Modern dimmer switches use slick internal electronics to dim the lights. These components can turn the light on and off 120 times per second. This is too fast for you to see.

By altering the amount of time the switch is off rather than on, you see a lower amount of light out of the bulb. This method of dimming is highly efficient. Well over 90 percent of the electricity that does flow into the switch gets used in the light bulb.

dimmer switches

CLICK THE IMAGE ABOVE to see a vast assortment of modern and older dimmer switches.

Too Much Friction Is A Problem

The heat that you feel in modern dimmers simply is a result of the ordinary friction of the electricity flowing through the device. If you try to push lots of electricity through a modern electronic dimmer, you can overtax the electronic components and cause a fire.

Internal Heat Sinks

Modern electronic dimmers have a heat sink or metal plate that directs this heat towards the room. This is why you feel the heat on the cover plate.
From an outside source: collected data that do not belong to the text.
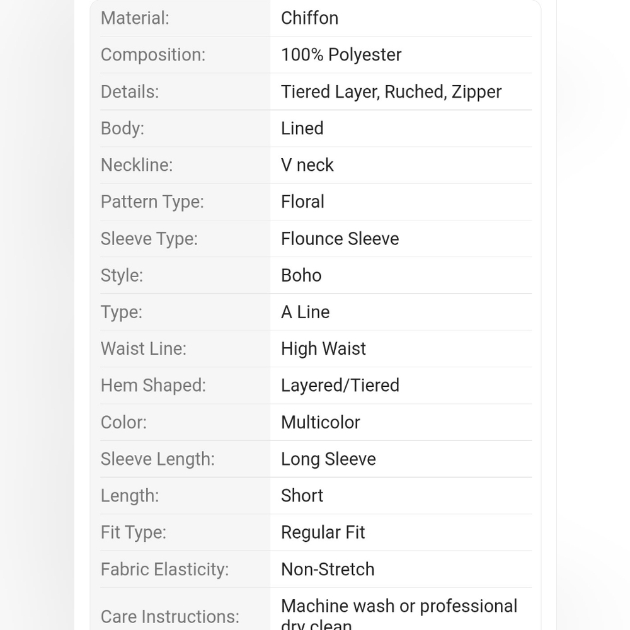630x630 pixels.
Task: Click Tiered Layer, Ruched, Zipper details
Action: point(391,91)
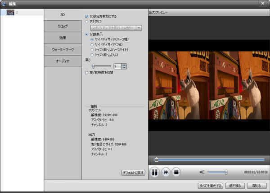This screenshot has width=270, height=193.
Task: Switch to the クロップ tab
Action: [63, 26]
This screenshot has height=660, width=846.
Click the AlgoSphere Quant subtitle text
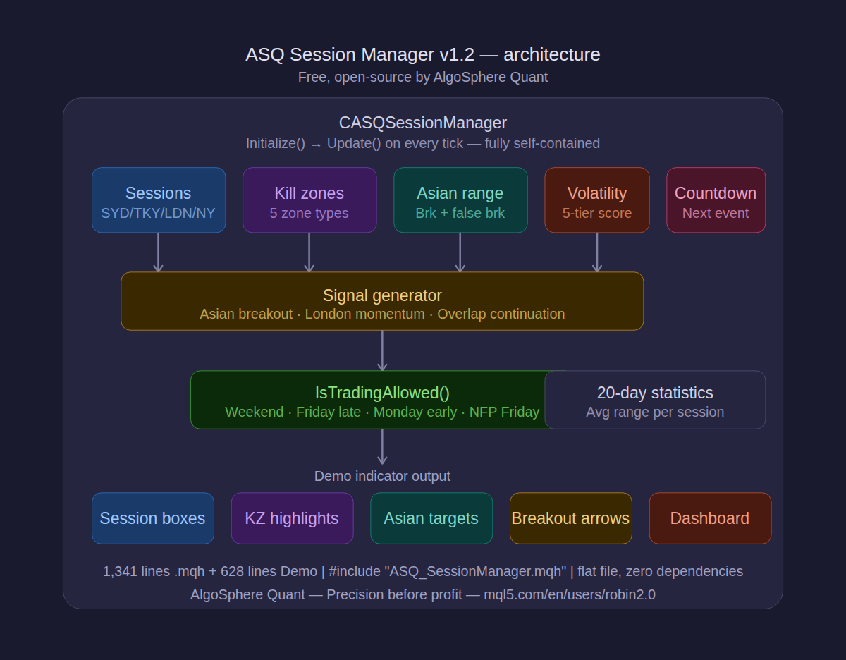point(422,77)
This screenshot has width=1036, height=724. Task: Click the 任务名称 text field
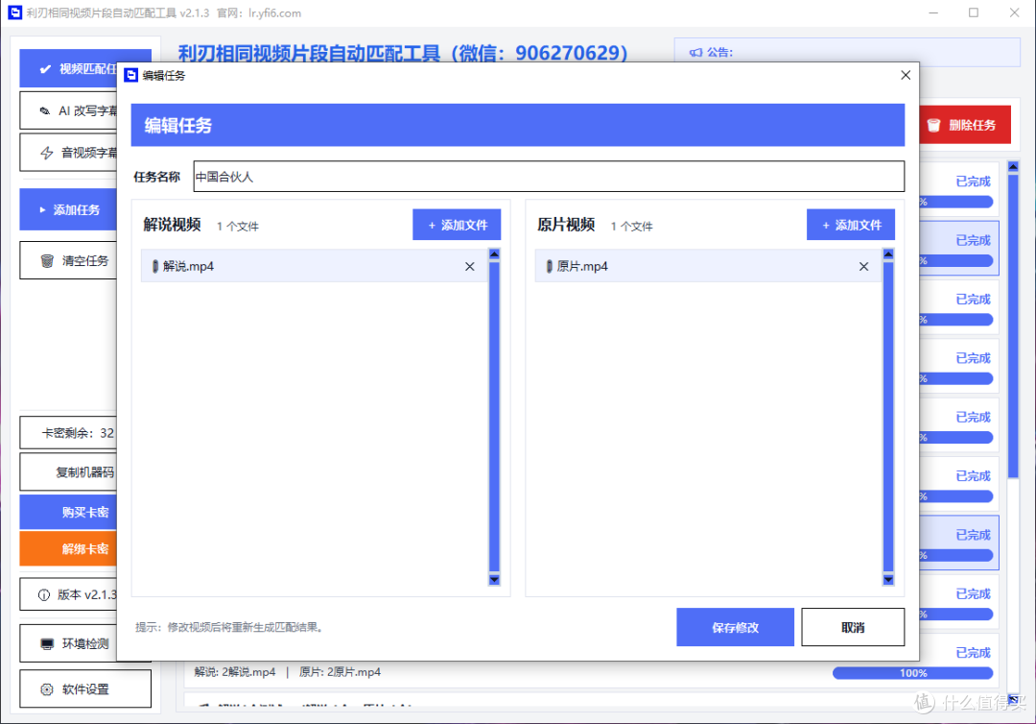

This is done intentionally. Over time, excessive heat could damage the house wiring or the internal components of the dimmer switch.

Use Modern NMB Cable / Wire

You don't need any special wiring to connect a typical residential dimmer switch. The National Electric Code for quite some years has required the cable in your home be stamped NM-B. This acronym stands primarily for non-metallic covering. The wires in the cable are protected by a plastic PVC coating.

NM-B cable may be used for both exposed and concealed work in normally dry locations. The temperature of the spaces where the wire is used should not to exceed 90°C. The National Electric Code limits ampacity to that for 60°C conductors.

CONFUSED and AFRAID?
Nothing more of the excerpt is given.